_PROBLEMS_:
**1.** In the news article about the Oglala Sioux council meeting, who chaired the meeting on Jan. 25?
**2.** Go on with the news article about the Oglala Sioux council meeting, picking up after its final sentence.

━━ READING TEXT

Native Sun News: Altercation disrupts Oglala Sioux council meeting

The following story was written and reported by Ernestine Chasing Hawk. All content © Native Sun News.

nsn-rookscook.jpg PINE RIDGE, SOUTH DAKOTA — A brawl between Oglala District Representative Deb Rooks-Cook and Eagle Nest District Representative Ruth Brown broke out during an Oglala Sioux Tribal Executive Session in Pine Ridge on Tues. Jan. 25.

The new OST Council was in session for their regularly scheduled meeting on the last Tuesday of the month. President John Yellow Bird Steele had been in Washington D.C. so Vice-President Tom Poor Bear was chairing the meeting.

Candidates for the offices of Secretary, Treasurer, Fifth Member and Sergeant at Arms were to be selected during the council meeting. Several of the candidates for the Executive Offices were outside council chambers awaiting council decision. Among the onlookers were also several elders.

Rooks-Cook who serves on the Education, Land, EDA and Judiciary committees spoke to Native Sun News about the Jan. 25 meeting and events leading up to the altercation.

“My district has wanted a land audit for over fifty years and my partner from Wounded Knee has wanted this for his entire life. And I am sure everyone has heard the same thing,” she said and moved that they go back into land transactions for the past 25 years.

“I am sure everyone has wanted even more. Ella John Carlow asked me who will pay for it and I said the BIA has to pay for it,” after which Carlow seconded the motion she said. “So we passed it.”

As to why tribal members would like to see a land audit she replied, “Because there is one million acres on this reservation,” and that certain individuals have acquired land the size of townships which they purchased for a “few bucks or a bag of groceries.” She asserts that a reality officer and her father who “never owned an inch of land, now owe God only knows how much land.”

“There is no way to find out without a land audit. I heard from a very reliable source that a woman in realty wrote three complaints to the superintendent,” because the realty officer was opening up the wills from probate to see who had land. And that the superintendent did nothing.

How important is it to do a land audit?

“It is so important, it will expose everything. We are the ones that have to ask for it. We are the land committee and we approved it. It has to be on Monday’s agenda at Porcupine. If it is not on the meeting at Porcupine we are asking for a two thirds vote to put it on the agenda and if it isn’t on the agenda there is going to be a lot of ruckus,” she said and that this was not the usual council seated for the last 25 years. “We have a pretty damn honest council for the first time.”

She explained that because there was a lot of commotion during the regular council meeting over the election of the Executive Committee, council moved to go into Execution Session.

“When I told the candidates to quit listening in and please close the door because we were in Executive Session. They wouldn’t listen to Abraham our Sergeant at Arms and Cecelia Martin said I was talking to her. I kept apologizing to her cause she was eight to ten feet away from the candidates,” Rooks Cook said.

“Cecelia Martin said, ‘I signed a complaint on her.’ Then Ruth Brown shouted out, ‘I called the cops out here.’ She (Ruth Brown) had been causing problems throughout the whole thing. We would have had the officers selected by one-thirty or two o’clock. She kept throwing these obstacles up, she and Craig Dillon,” she continued.

━━━━
━━ LISTED RECORDS

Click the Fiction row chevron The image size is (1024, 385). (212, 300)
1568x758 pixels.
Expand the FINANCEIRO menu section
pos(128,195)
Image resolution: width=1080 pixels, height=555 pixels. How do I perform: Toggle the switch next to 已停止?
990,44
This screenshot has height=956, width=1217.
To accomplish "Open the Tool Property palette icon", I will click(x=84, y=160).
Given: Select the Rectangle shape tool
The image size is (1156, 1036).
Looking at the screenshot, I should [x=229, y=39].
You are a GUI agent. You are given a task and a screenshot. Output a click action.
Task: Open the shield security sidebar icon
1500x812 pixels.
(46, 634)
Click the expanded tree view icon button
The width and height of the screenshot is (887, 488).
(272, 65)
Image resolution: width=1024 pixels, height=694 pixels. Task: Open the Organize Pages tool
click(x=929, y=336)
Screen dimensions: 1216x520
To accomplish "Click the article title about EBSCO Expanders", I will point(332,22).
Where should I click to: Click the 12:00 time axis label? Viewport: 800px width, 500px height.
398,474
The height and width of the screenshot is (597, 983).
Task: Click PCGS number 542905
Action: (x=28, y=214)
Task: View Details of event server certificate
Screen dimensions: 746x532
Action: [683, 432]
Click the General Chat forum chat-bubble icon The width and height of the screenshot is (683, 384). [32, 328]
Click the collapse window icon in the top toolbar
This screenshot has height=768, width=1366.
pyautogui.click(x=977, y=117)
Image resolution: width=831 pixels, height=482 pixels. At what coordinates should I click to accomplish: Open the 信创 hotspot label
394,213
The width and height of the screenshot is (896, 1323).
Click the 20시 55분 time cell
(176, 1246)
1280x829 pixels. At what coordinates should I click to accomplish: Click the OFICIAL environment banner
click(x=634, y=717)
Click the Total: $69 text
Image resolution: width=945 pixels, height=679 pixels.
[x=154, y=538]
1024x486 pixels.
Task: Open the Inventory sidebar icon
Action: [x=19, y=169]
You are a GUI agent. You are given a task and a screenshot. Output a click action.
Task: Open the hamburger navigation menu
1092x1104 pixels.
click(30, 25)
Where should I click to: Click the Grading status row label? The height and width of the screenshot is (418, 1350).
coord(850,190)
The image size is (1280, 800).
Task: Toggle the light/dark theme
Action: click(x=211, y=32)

━━━━

_RESPONSES BY TASK_:
**1.** Vice-President Tom Poor Bear chaired the meeting, since President John Yellow Bird Steele had been in Washington D.C.

**2.**
“We were in Executive Session I can’t tell you everything. They kept throwing these obstacles up and everyone was getting frustrated and so we took a little break. She came in and she started saying all this stuff and I was just totally flabbergasted,” she said.

“And when she said I physically assaulted an elderly, I just lost it because I took care of my mother for three years before she died. I still take care of my dad he is eighty eight years old not here, but he’s in Brookside and whenever I am up there and if he needs anything I take care of him and when he is down here all summer. They are like children you know, they are vulnerable.”

“And when she said that, I just snapped. I walked across the council floor and I asked Deb Blue Bird to please excuse me. And she (Ruth Brown) swung at me first and I just grabbed hold of her coat and I wouldn’t let go and she tried to pull my arms off but I wouldn’t let go.

“Robin Tapio and Sonya Weston and I think Deb (Blue Bird) they were trying to pull me off and they were saying ‘No, Deb, No’ and they were pulling me off and I weigh about 140 but they were pulling me off. I’m not sorry but I did let go of her.”

“They have it on video tape and she kept calling me everything in the book and I called her a liar. I said you’re a liar.”

“They are trying to impeach me out of here and I told them I won’t fight it if they want to. Ten council people are trying to impeach me,” but she has heard people say that there was a hell of a lot more than 10 people that voted for you.”

“They came to the council chambers to arrest me and I was ready to go. I grabbed my stuff and I was ready to go. I wrote my statement and they tried to arrest me because Ruth Brown came in and said that I had physically assaulted an elderly. Then the attorney said they can’t arrest her when tribal council is in session. So we are all standing outside and I am waiting around and waiting around cause I’d rather go to jail even if it is false, I have go to jail for it cause that’s the way it works, I am not going to break the law. It is not up to a police officer, he has got a report and I have to go to jail and I have to go to arraignment and then I have to go to trial and prove that I am not guilty. That’s how it works,” Rooks-Cook concluded.

According to Phyllis Wilcox, Rooks-Cook was not charged with elderly abuse but was charged with disorderly conduct and assault in the second degree.

The Executive Committee has not yet been selected. There are currently nine candidates for Secretary including former OST President Teresa Two Bulls and the current OST Secretary Rhonda Two Eagle.